◆ **RAW DATA**:

↓↓↓

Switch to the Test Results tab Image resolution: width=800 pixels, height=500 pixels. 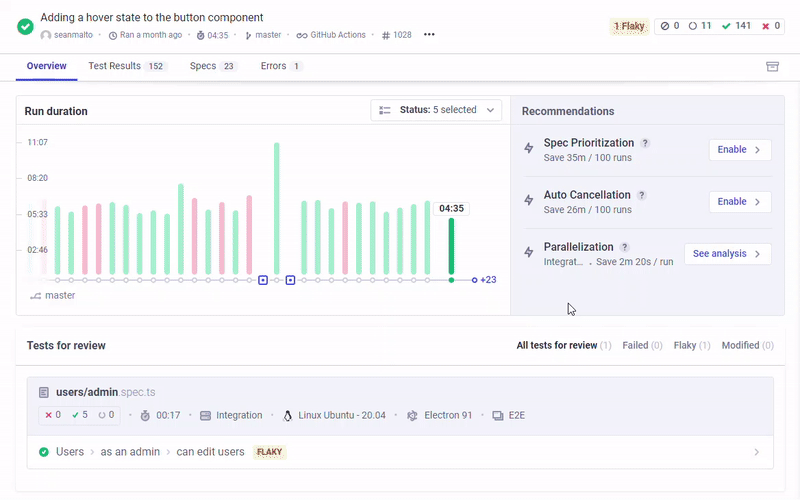pyautogui.click(x=126, y=66)
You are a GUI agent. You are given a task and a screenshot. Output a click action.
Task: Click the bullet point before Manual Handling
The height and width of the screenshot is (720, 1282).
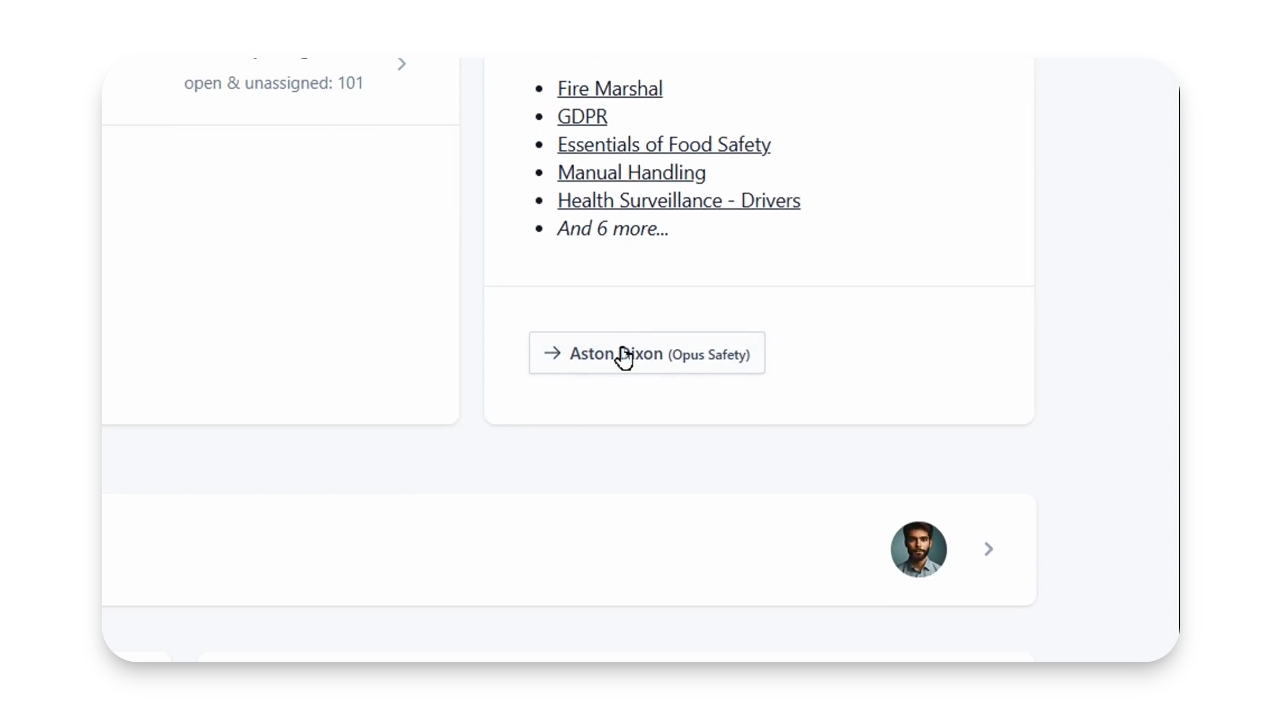pyautogui.click(x=540, y=174)
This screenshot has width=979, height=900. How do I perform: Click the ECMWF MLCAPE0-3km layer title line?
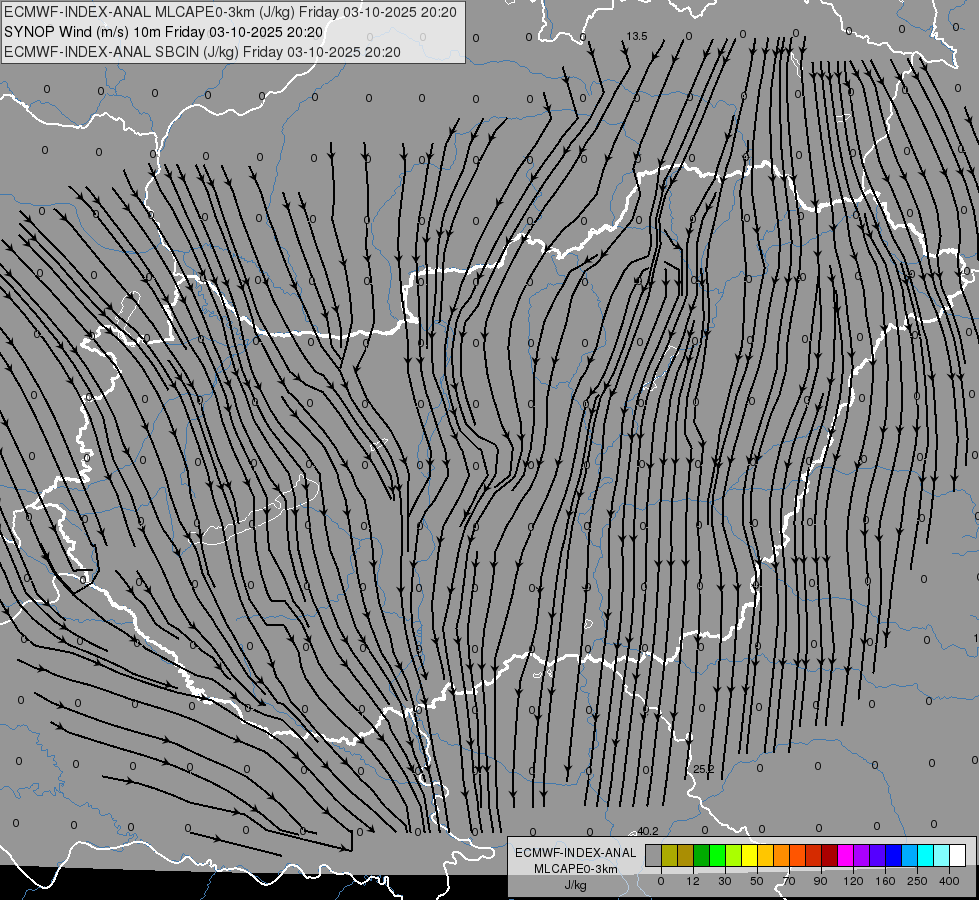(x=230, y=12)
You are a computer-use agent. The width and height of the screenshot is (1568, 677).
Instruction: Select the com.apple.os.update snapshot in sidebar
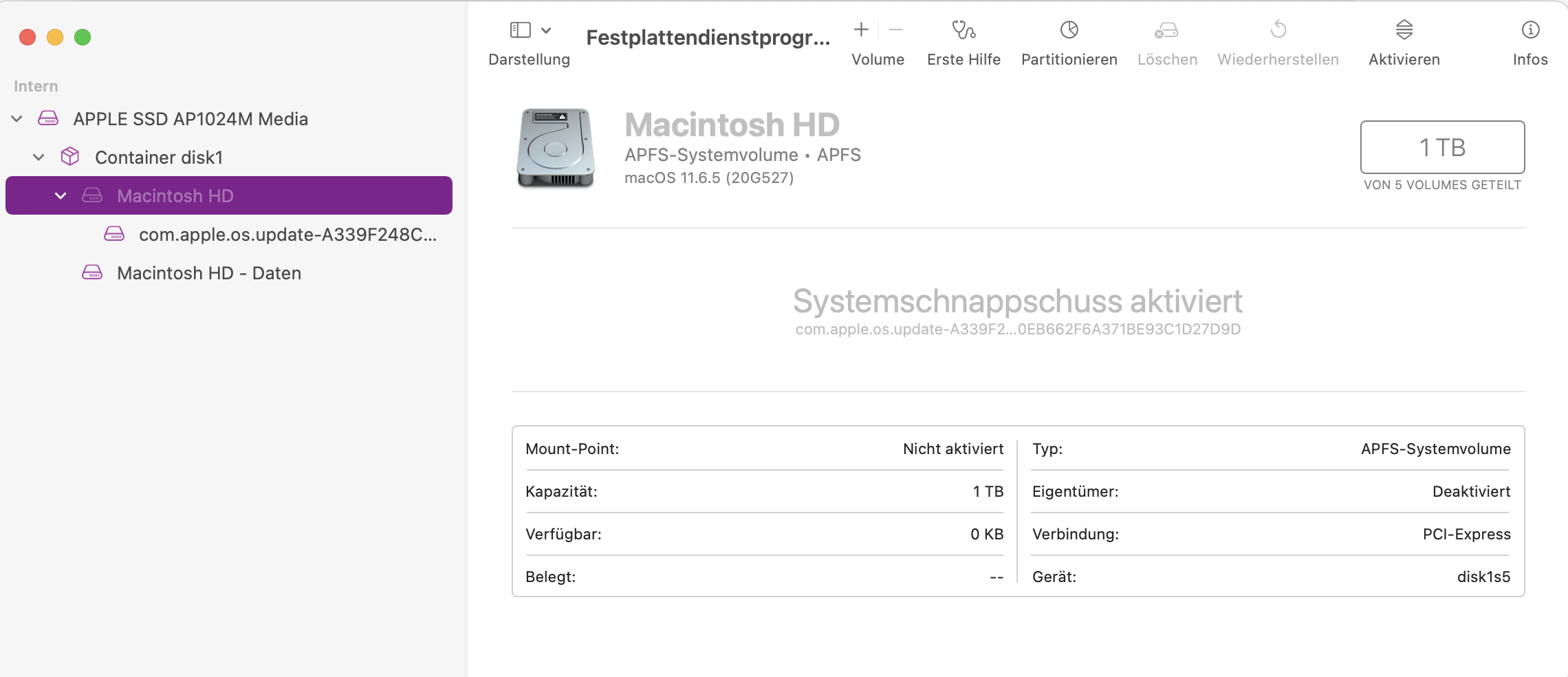point(287,235)
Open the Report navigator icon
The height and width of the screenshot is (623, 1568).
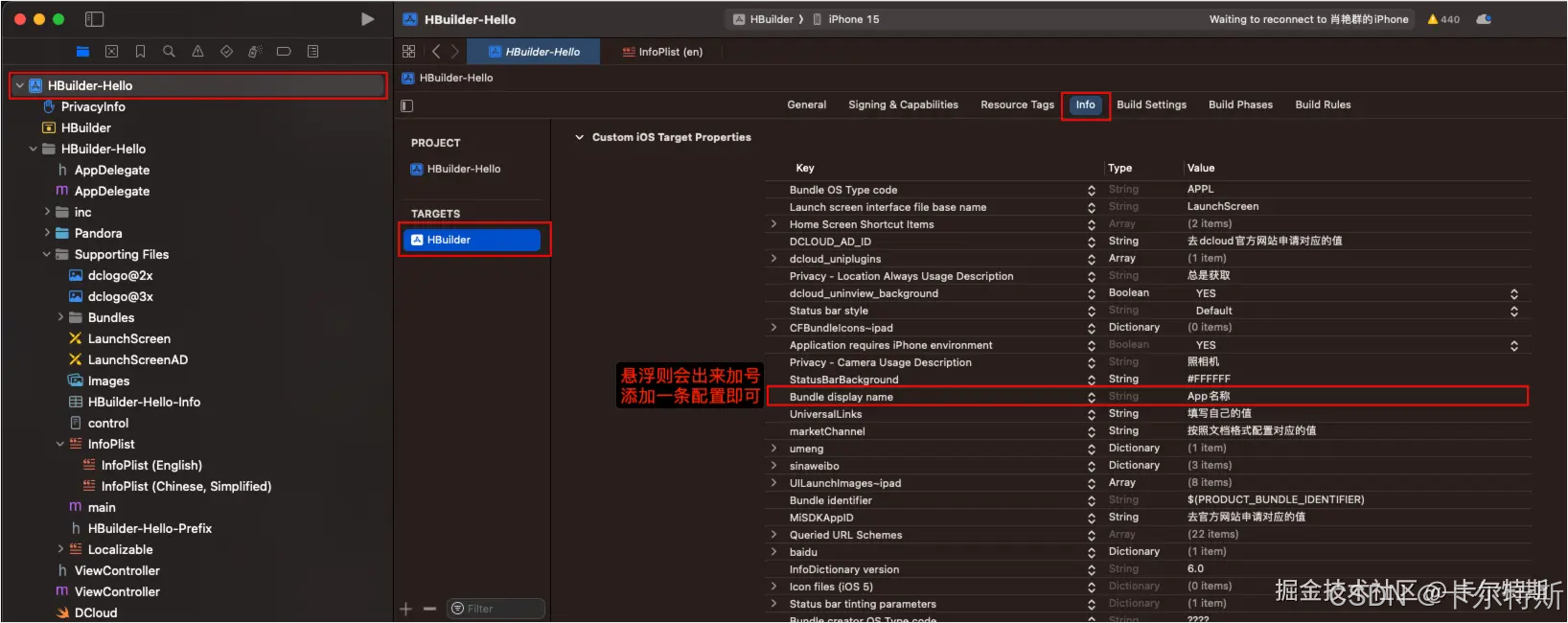pos(312,52)
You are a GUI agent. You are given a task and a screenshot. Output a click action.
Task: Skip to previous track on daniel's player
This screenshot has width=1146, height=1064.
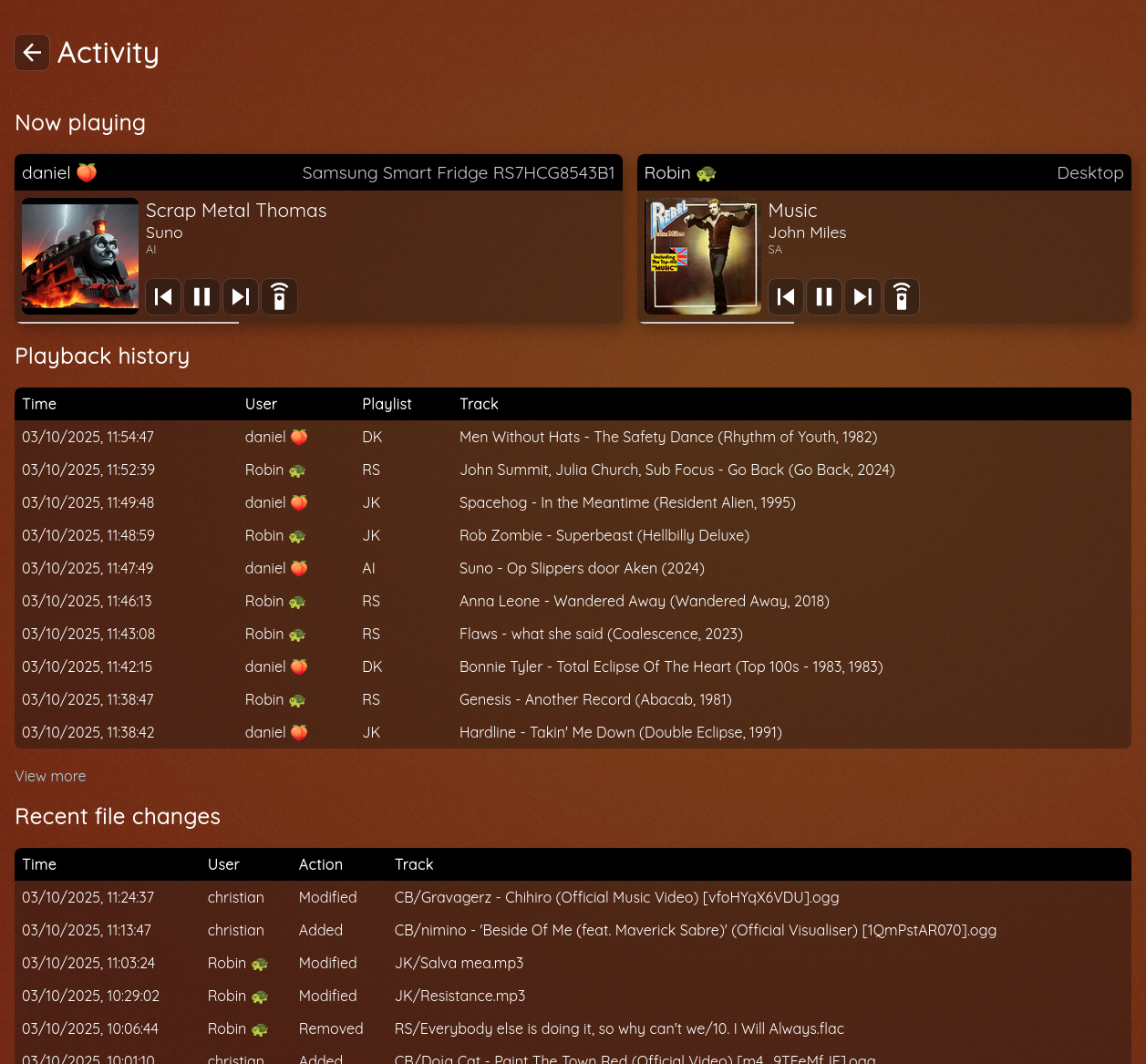pyautogui.click(x=163, y=297)
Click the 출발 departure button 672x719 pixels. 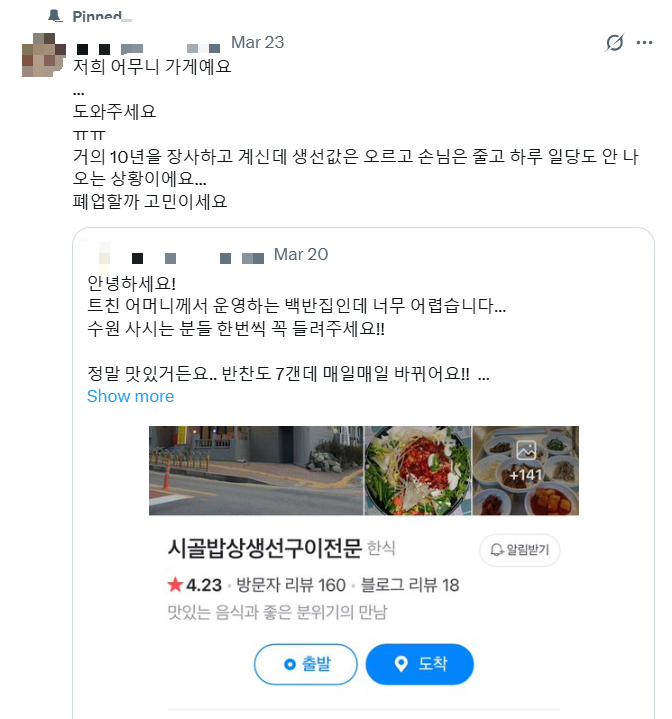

↑↑↑

◆ **PROBLEM TO SOLVE**: Output the records verbatim, starting at the line that contains "You are a computer-use" and ending at the line that contains "pyautogui.click(x=163, y=297)", with both of those lines included. Omit the pictures.

◆ **FULL ANSWER**:
You are a computer-use agent. The width and height of the screenshot is (1568, 677).
Instruction: Select the com.apple.os.update snapshot in sidebar
point(287,235)
Open the Report navigator icon
The height and width of the screenshot is (623, 1568).
pos(312,52)
You are a GUI agent. You are given a task and a screenshot. Output a click action.
Task: Skip to previous track on daniel's player
This screenshot has width=1146, height=1064.
pyautogui.click(x=163, y=297)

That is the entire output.